4‑latka z obrażeniami ciała. Matka ma zakaz zbliżania się
Wobec 23-letniej kobiety zastosowano policyjny dozór i zakaz zbliżania się do jej 4-letniej córki. Jak ustalili policjanci, kobieta od urodzenia się dziewczynki prawdopodobnie znęcała się nad nią fizycznie i psychicznie. Spowodowała przy tym różnego rodzaju obrażenia na ciele dziecka.
Kilka dni temu policjanci z Marek zostali powiadomieni przez dyrekcję przedszkola o podejrzeniu fizycznego znęcania się nad czterolatką. Dziecko miało na plecach i pośladkach liczne obrażenia i siniaki. Policjanci udali się na miejsce, gdzie oprócz pracowników przedszkola zastali również przedstawiciela Ośrodka Pomocy Społecznej.
Dyrekcja placówki ustaliła, że dziecko mogło być ofiarą przemocy domowej.

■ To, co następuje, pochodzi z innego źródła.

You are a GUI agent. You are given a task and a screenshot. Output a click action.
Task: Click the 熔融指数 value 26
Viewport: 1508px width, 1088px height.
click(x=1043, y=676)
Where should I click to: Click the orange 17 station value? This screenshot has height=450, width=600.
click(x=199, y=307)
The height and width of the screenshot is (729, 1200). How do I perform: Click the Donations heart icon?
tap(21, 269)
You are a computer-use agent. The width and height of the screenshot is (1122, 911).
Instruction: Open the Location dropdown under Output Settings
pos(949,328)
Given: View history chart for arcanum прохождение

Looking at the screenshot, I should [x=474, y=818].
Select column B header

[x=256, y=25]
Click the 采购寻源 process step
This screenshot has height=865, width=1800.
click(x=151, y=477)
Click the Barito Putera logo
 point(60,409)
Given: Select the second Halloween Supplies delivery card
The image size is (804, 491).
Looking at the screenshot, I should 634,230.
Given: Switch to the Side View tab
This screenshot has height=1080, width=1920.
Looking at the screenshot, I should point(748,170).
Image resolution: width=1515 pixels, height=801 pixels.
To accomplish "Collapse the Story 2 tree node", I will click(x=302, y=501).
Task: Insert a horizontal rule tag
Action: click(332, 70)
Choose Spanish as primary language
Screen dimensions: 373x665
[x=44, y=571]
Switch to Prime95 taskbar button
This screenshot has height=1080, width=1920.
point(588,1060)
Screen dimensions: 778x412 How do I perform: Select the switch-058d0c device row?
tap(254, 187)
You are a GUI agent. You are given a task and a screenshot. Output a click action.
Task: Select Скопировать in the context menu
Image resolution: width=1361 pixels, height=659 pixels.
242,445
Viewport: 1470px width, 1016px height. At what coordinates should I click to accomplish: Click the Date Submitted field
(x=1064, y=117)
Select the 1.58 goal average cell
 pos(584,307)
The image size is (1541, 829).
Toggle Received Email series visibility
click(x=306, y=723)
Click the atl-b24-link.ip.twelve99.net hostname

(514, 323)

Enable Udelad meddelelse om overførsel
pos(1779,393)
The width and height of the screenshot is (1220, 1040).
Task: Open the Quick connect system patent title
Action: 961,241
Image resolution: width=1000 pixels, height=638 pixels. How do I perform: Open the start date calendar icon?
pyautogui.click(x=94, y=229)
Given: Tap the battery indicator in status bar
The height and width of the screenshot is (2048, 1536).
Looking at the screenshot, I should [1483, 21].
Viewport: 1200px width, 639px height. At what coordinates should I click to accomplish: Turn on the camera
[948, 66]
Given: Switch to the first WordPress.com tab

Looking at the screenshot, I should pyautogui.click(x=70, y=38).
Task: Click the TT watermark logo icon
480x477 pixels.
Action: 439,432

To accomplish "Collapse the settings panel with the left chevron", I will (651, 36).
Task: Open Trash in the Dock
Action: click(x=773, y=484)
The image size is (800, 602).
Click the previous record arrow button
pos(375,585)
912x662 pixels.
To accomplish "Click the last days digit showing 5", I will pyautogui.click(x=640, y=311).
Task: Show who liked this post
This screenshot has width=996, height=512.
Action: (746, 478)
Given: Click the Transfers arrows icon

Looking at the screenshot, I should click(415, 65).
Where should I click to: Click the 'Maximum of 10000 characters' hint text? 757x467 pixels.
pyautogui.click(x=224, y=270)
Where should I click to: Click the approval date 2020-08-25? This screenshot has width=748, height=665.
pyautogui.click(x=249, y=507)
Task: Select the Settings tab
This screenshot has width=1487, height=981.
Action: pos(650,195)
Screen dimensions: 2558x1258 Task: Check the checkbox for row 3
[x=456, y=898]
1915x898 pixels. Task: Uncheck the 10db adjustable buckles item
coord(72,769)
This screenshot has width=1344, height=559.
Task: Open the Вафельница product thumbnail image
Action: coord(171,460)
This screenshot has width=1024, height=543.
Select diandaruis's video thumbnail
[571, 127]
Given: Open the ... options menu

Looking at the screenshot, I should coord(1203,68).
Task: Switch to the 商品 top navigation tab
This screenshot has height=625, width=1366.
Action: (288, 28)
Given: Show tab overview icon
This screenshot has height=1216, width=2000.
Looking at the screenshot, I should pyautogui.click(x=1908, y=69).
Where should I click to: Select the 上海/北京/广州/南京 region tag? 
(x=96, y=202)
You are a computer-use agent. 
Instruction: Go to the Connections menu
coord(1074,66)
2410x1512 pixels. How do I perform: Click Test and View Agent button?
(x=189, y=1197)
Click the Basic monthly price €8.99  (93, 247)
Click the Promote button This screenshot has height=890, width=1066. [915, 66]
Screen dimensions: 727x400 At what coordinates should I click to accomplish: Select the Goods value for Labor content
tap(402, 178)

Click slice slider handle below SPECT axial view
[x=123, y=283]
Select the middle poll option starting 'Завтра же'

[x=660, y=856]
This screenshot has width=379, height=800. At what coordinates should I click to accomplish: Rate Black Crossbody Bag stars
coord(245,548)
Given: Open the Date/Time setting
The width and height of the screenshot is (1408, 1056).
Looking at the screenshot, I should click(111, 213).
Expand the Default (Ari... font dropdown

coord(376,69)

Obrażenia mogły powstać w wyniku uderzeń zadawanych przez matkę dziewczynki. Kobieta w rozmowie z pracownikami potwierdziła, że gdy dziecko bywało niegrzeczne, dawała mu klapsa.
Na miejsce wezwano zespół medyczny, który w obecności ciotki dziewczynki przewiózł ją do szpitala na badania. Policjanci udali się do mieszkania matki. Tam zastali 23-latkę i jej miesięczną córkę. Niemowlak również został przebadany przez kolejny zespół medyczny i przekazany pod opiekę babci. 23-latka, jako osoba podejrzewana o znęcanie się nad córką, trafiła do policyjnej celi. W chwili zatrzymania była trzeźwa.
- Prowadzone postępowanie zakończyło się przedstawianiem 23-latce zarzutów znęcania się fizycznego i psychicznego nad 4-letnią córką od chwili jej urodzenia. Prokuratura Rejonowa w Wołominie wydała postanowienie o zastosowaniu wobec kobiety policyjnego dozoru i zakazu zbliżania się do jej 4-letniej córki na odległość mniejszą niż 50 metrów - przekazał oficer prasowy Komendanta Powiatowego Policji w Wołominie asp. szt. Tomasz Sitek.
Dziewczynka i jej miesięczna siostra trafiły pod opiekę rodziny. Teraz kobiecie grozi kara od sześciu miesięcy do ośmiu lat pozbawienia wolności.